### Word and element locating data
━━━━━━━━
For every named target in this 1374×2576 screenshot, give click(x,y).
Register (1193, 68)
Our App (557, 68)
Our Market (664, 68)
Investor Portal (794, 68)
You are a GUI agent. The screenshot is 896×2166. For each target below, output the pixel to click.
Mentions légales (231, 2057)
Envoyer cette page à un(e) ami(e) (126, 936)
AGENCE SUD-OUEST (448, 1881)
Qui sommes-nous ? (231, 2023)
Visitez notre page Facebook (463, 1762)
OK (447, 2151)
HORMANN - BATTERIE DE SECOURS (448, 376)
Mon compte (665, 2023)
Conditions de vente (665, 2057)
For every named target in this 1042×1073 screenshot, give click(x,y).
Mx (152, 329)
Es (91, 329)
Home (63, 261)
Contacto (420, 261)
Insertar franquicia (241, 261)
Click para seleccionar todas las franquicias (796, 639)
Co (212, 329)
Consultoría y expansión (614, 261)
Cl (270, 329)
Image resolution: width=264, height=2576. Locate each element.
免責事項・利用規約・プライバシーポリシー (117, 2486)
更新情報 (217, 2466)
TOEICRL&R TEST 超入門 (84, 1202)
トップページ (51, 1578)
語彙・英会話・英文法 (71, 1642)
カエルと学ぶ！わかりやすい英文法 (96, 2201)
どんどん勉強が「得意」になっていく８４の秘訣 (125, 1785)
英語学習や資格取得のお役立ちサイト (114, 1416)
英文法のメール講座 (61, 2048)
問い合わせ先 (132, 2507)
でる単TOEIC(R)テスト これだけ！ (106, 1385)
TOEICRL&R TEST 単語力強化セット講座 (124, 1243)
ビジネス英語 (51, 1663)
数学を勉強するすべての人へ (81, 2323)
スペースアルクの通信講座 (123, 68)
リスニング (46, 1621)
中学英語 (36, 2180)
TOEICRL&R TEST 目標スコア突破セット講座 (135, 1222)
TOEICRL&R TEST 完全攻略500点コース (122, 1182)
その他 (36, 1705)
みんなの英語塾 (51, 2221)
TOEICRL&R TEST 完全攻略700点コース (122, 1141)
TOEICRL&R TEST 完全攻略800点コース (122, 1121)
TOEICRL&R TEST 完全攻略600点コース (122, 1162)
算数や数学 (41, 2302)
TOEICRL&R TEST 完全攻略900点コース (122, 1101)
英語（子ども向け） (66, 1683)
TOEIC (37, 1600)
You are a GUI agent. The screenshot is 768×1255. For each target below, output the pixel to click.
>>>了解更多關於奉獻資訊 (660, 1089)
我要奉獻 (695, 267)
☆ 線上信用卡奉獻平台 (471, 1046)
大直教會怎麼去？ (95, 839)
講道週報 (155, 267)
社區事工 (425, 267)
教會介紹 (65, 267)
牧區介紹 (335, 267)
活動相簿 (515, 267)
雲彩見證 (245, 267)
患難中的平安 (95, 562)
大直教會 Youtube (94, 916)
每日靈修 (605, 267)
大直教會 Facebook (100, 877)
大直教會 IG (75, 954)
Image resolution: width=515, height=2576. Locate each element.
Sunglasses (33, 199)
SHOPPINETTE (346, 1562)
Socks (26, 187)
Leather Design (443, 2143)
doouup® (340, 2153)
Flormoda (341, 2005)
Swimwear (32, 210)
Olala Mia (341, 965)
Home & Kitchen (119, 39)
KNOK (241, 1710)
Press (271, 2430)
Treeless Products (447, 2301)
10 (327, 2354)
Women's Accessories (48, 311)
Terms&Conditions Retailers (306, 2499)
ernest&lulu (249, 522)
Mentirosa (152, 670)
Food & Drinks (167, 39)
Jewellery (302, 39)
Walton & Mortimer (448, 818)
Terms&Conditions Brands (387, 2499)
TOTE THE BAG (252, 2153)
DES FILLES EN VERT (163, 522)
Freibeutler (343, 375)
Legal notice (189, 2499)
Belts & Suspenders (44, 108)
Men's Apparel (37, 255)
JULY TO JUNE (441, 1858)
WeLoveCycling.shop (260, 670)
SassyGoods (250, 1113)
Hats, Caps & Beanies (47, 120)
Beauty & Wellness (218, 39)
━━━━━━━━
### Task brief
Rewrite all of the data above as a two-column CSV with the columns "prompt" and "response," giving one row per answer, putting each value in a single quoted field, and replacing any line breaks with spaces.

### Written answer
prompt,response
"For every named target in this 1374×2576 screenshot, give click(x,y). Register","(1193, 68)"
"Our App","(557, 68)"
"Our Market","(664, 68)"
"Investor Portal","(794, 68)"
"You are a GUI agent. The screenshot is 896×2166. For each target below, output the pixel to click. Mentions légales","(231, 2057)"
"Envoyer cette page à un(e) ami(e)","(126, 936)"
"AGENCE SUD-OUEST","(448, 1881)"
"Qui sommes-nous ?","(231, 2023)"
"Visitez notre page Facebook","(463, 1762)"
"OK","(447, 2151)"
"HORMANN - BATTERIE DE SECOURS","(448, 376)"
"Mon compte","(665, 2023)"
"Conditions de vente","(665, 2057)"
"For every named target in this 1042×1073 screenshot, give click(x,y). Mx","(152, 329)"
"Es","(91, 329)"
"Home","(63, 261)"
"Contacto","(420, 261)"
"Insertar franquicia","(241, 261)"
"Click para seleccionar todas las franquicias","(796, 639)"
"Co","(212, 329)"
"Consultoría y expansión","(614, 261)"
"Cl","(270, 329)"
"Image resolution: width=264, height=2576. Locate each element. 免責事項・利用規約・プライバシーポリシー","(117, 2486)"
"更新情報","(217, 2466)"
"TOEICRL&R TEST 超入門","(84, 1202)"
"トップページ","(51, 1578)"
"語彙・英会話・英文法","(71, 1642)"
"カエルと学ぶ！わかりやすい英文法","(96, 2201)"
"どんどん勉強が「得意」になっていく８４の秘訣","(125, 1785)"
"英語学習や資格取得のお役立ちサイト","(114, 1416)"
"英文法のメール講座","(61, 2048)"
"問い合わせ先","(132, 2507)"
"でる単TOEIC(R)テスト これだけ！","(106, 1385)"
"TOEICRL&R TEST 単語力強化セット講座","(124, 1243)"
"ビジネス英語","(51, 1663)"
"数学を勉強するすべての人へ","(81, 2323)"
"スペースアルクの通信講座","(123, 68)"
"リスニング","(46, 1621)"
"中学英語","(36, 2180)"
"TOEICRL&R TEST 目標スコア突破セット講座","(135, 1222)"
"TOEICRL&R TEST 完全攻略500点コース","(122, 1182)"
"その他","(36, 1705)"
"みんなの英語塾","(51, 2221)"
"TOEICRL&R TEST 完全攻略700点コース","(122, 1141)"
"TOEICRL&R TEST 完全攻略800点コース","(122, 1121)"
"TOEICRL&R TEST 完全攻略600点コース","(122, 1162)"
"算数や数学","(41, 2302)"
"TOEICRL&R TEST 完全攻略900点コース","(122, 1101)"
"英語（子ども向け）","(66, 1683)"
"TOEIC","(37, 1600)"
"You are a GUI agent. The screenshot is 768×1255. For each target below, output the pixel to click. >>>了解更多關於奉獻資訊","(660, 1089)"
"我要奉獻","(695, 267)"
"☆ 線上信用卡奉獻平台","(471, 1046)"
"大直教會怎麼去？","(95, 839)"
"講道週報","(155, 267)"
"社區事工","(425, 267)"
"教會介紹","(65, 267)"
"牧區介紹","(335, 267)"
"活動相簿","(515, 267)"
"雲彩見證","(245, 267)"
"患難中的平安","(95, 562)"
"大直教會 Youtube","(94, 916)"
"每日靈修","(605, 267)"
"大直教會 Facebook","(100, 877)"
"大直教會 IG","(75, 954)"
"Image resolution: width=515, height=2576. Locate each element. Sunglasses","(33, 199)"
"SHOPPINETTE","(346, 1562)"
"Socks","(26, 187)"
"Leather Design","(443, 2143)"
"doouup®","(340, 2153)"
"Flormoda","(341, 2005)"
"Swimwear","(32, 210)"
"Olala Mia","(341, 965)"
"Home & Kitchen","(119, 39)"
"KNOK","(241, 1710)"
"Press","(271, 2430)"
"Treeless Products","(447, 2301)"
"10","(327, 2354)"
"Women's Accessories","(48, 311)"
"Terms&Conditions Retailers","(306, 2499)"
"ernest&lulu","(249, 522)"
"Mentirosa","(152, 670)"
"Food & Drinks","(167, 39)"
"Jewellery","(302, 39)"
"Walton & Mortimer","(448, 818)"
"Terms&Conditions Brands","(387, 2499)"
"TOTE THE BAG","(252, 2153)"
"DES FILLES EN VERT","(163, 522)"
"Freibeutler","(343, 375)"
"Legal notice","(189, 2499)"
"Belts & Suspenders","(44, 108)"
"Men's Apparel","(37, 255)"
"JULY TO JUNE","(441, 1858)"
"WeLoveCycling.shop","(260, 670)"
"SassyGoods","(250, 1113)"
"Hats, Caps & Beanies","(47, 120)"
"Beauty & Wellness","(218, 39)"